Saved data entries
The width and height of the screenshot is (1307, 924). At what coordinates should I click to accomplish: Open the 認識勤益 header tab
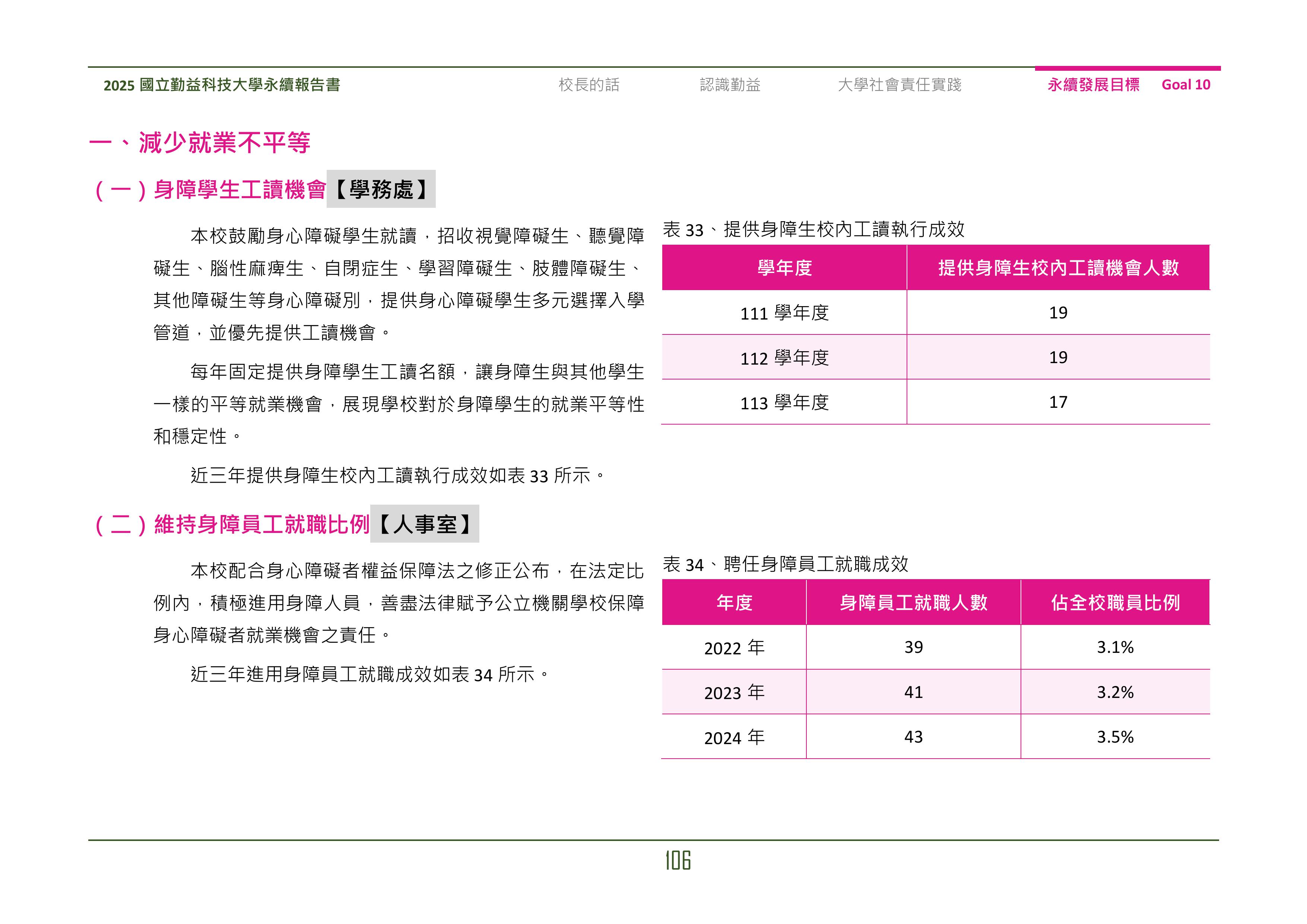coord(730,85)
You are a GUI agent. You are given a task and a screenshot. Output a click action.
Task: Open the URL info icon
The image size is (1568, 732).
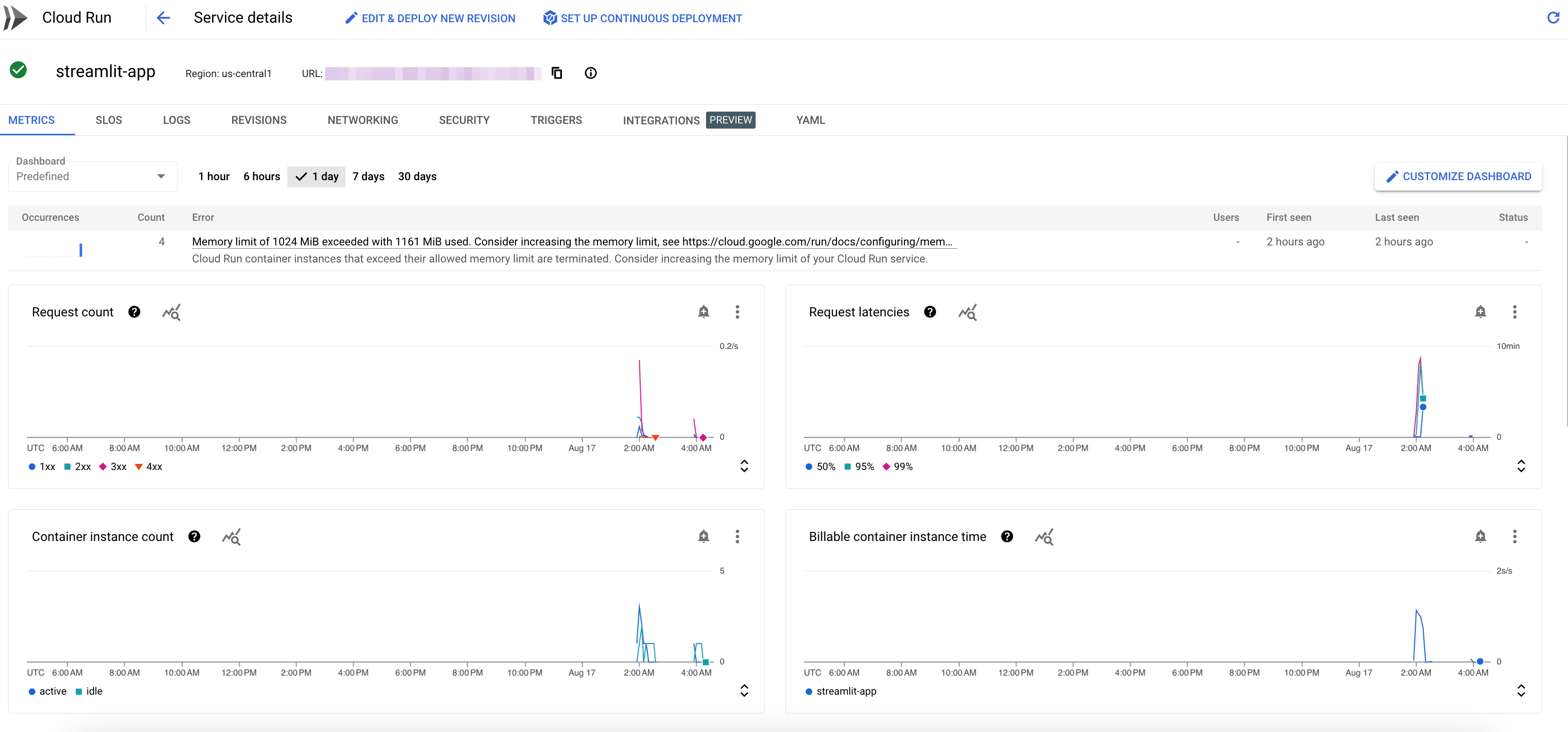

# WHAT YOU SHOULD DO
Skipping the pictures, output the entries exactly as they appear above.

# YOUR SOLUTION
The width and height of the screenshot is (1307, 924). At what coordinates should I click to accomplish: Open the 認識勤益 header tab
coord(730,85)
You are a GUI agent. You are given a task and a screenshot. Output a click action.
Task: Open the URL info icon
The image size is (1568, 732).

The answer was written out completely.